_Gestellte Aufgaben:_
1 > Beantworte anhand des Textes über Agit Kabayel die folgenden Fragen:
(a) In welcher Stadt wurde Agit Kabayel geboren?
(b) Welchen Beruf hat er gelernt?
(c) Als was hat er nebenbei gejobbt, um Geld zu verdienen?
2 > Führe den Text über Agit Kabayel nach seinem letzten Satz weiter.
── Bereitgestellter Text
Agit Kabayel boxt bei der SES-Gala am 4. Februar im Maritim-Hotel um die vakante EM-Krone im Schwergewicht.

Von Janette Beck 28.01.2017, 00:01

Agit Kabayel. Boxer. Sagt vielen nichts. „Noch nicht“, betont der in Leverkusen geborene Schwergewichtler. Mit Volksstimme-Redakteurin Janette Beck plauderte der 24-jährige Essener, der bei der SES-Gala am 4. Februar im Maritim-Hotel um die vakante EM-Krone boxt, über sein Leben, seinen Migrationshintergrund und eine Karriere abseits des Rampenlichts.

Kabayel über seine türkischen Wurzeln: Meine Familie stammt aus dem kurdischen Teil der Türkei. Im Zuge der gewalttätigen Auseinandersetzungen mit der PKK sind viele nach Deutschland geflüchtet. Ich bin aber in Leverkusen geboren. Auch wenn bei uns Familie groß geschrieben wird, besteht mein Freundeskreis nicht nur aus der türkischen Community, ich habe auch sehr viele deutsche Freunde und auch Fans.

... über seinen Vater: Er hat nie auf der faulen Haut gelegen oder auf staatliche Hilfe gewartet, sondern immer hart gearbeitet. Erst als Metallschneider im Ruhrpott, dann hat er sich als Wirt mit eigenem Restaurant selbstständig gemacht. Er hat immer gesagt: „Metall, das arbeitet, kann nicht rosten. Also Junge, arbeite!“ Also habe ich die Realschule abgeschlossen und was Anständiges gelernt. Ich bin Facharbeiter im Gleisbau. Gearbeitet habe ich aber nie in dem Beruf, ich wollte es im Sport weit bringen. Um Geld zu verdienen, habe ich nebenbei lange als Türsteher gejobbt.

... über seine Kindheit und Jugend: Auf der Straße, im Ghetto im Ruhrpott, da musst du kämpfen, dich gegen den Dreck durchsetzen. Irgendwie standest du immer mit einem Bein auf dem falschen Weg. Aber ich wollte raus aus dem Ghetto. Über das Profiboxen habe ich es geschafft, darauf bin ich stolz.
────
── Erfasste Daten
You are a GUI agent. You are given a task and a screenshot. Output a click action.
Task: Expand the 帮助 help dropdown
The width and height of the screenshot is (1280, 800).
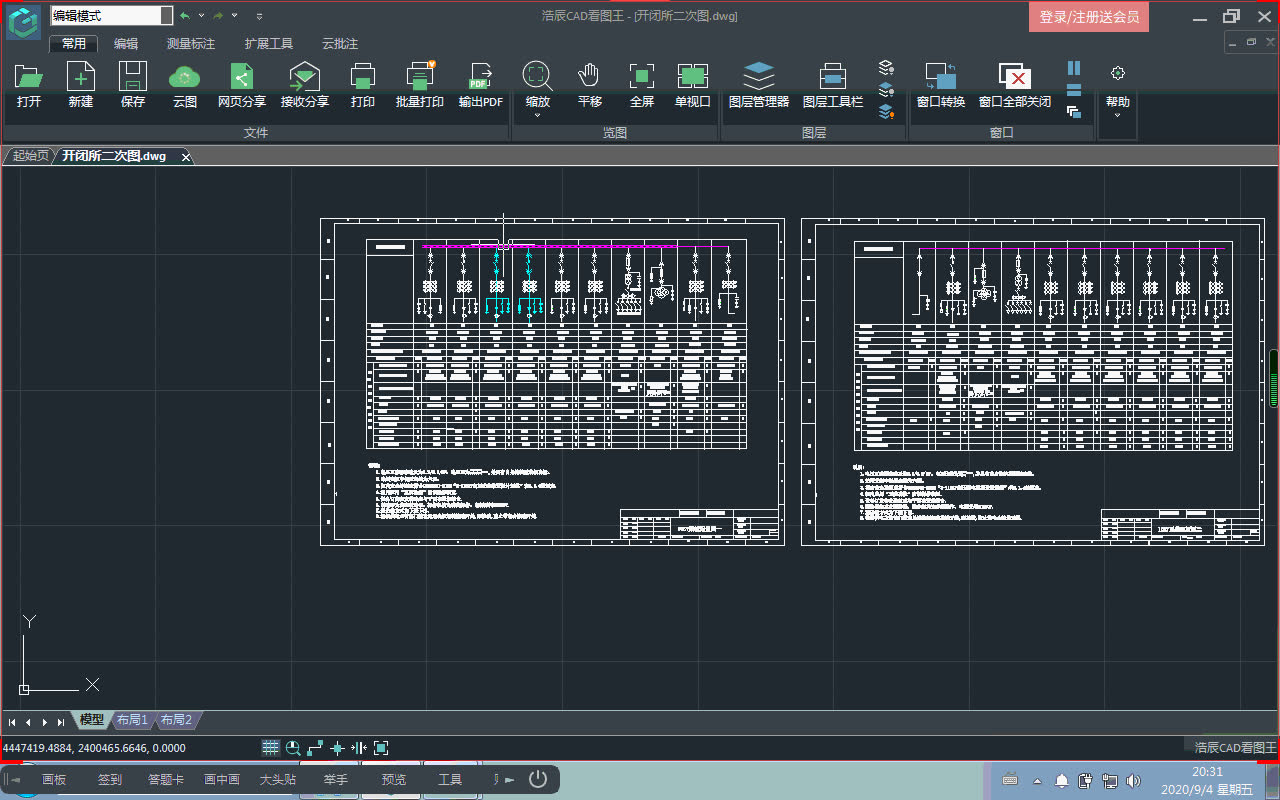pyautogui.click(x=1117, y=114)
────
_Gegebene Antworten:_
1 >
(a) In Leverkusen.
(b) Facharbeiter im Gleisbau.
(c) Als Türsteher.

2 >
... über seinen größten Fan: Das ist mein Cousin. Der ist als „KC Rebell“ bekannt und eine große Nummer in der Rapper-Szene. Sein aktuelles Album „Abstand“ belegt sogar Platz eins in den deutschen Charts.

... über Fremdenhass in Deutschland: Natürlich geht mich dieses Thema etwas an. Es bewegt mich. Mich stört dabei, dass alle über einen Kamm geschoren werden. Aber es ist nun mal ein Unterschied, ob ich ein Wirtschaftsflüchtling bin, ein in Deutschland Geborener mit türkischen Wurzeln oder meine Heimat verlassen habe, weil dort Krieg herrscht. Für mich kommt zuerst der Mensch, und wenn der Hilfe braucht, dann sehe ich zu, wie ich helfen kann.

... über seine sportliche Laufbahn: Ich bin relativ spät zum Boxen gekommen, mit 17 ungefähr. Davor habe ich Fußball gespielt, und als ich da nicht mehr weiter vorangekommen bin, habe ich es mit Kickboxen versucht. Aber ich wollte lieber richtig boxen, das lag mir und hat auch mehr Spaß gemacht.

... über seine Sparringspartner: Ich habe schon mit Tyson Fury, den aktuellen Klitschko-Herausforderer Anthony Joshua, Europameister Kubrat Pulev oder dem finnischen Riesen Robert Helenius Sparring gemacht. Manche sagen, das ist verrückt, aber wenn ich der Beste werden will, muss ich mit den Besten trainieren. Nur das bringt mich wirklich weiter.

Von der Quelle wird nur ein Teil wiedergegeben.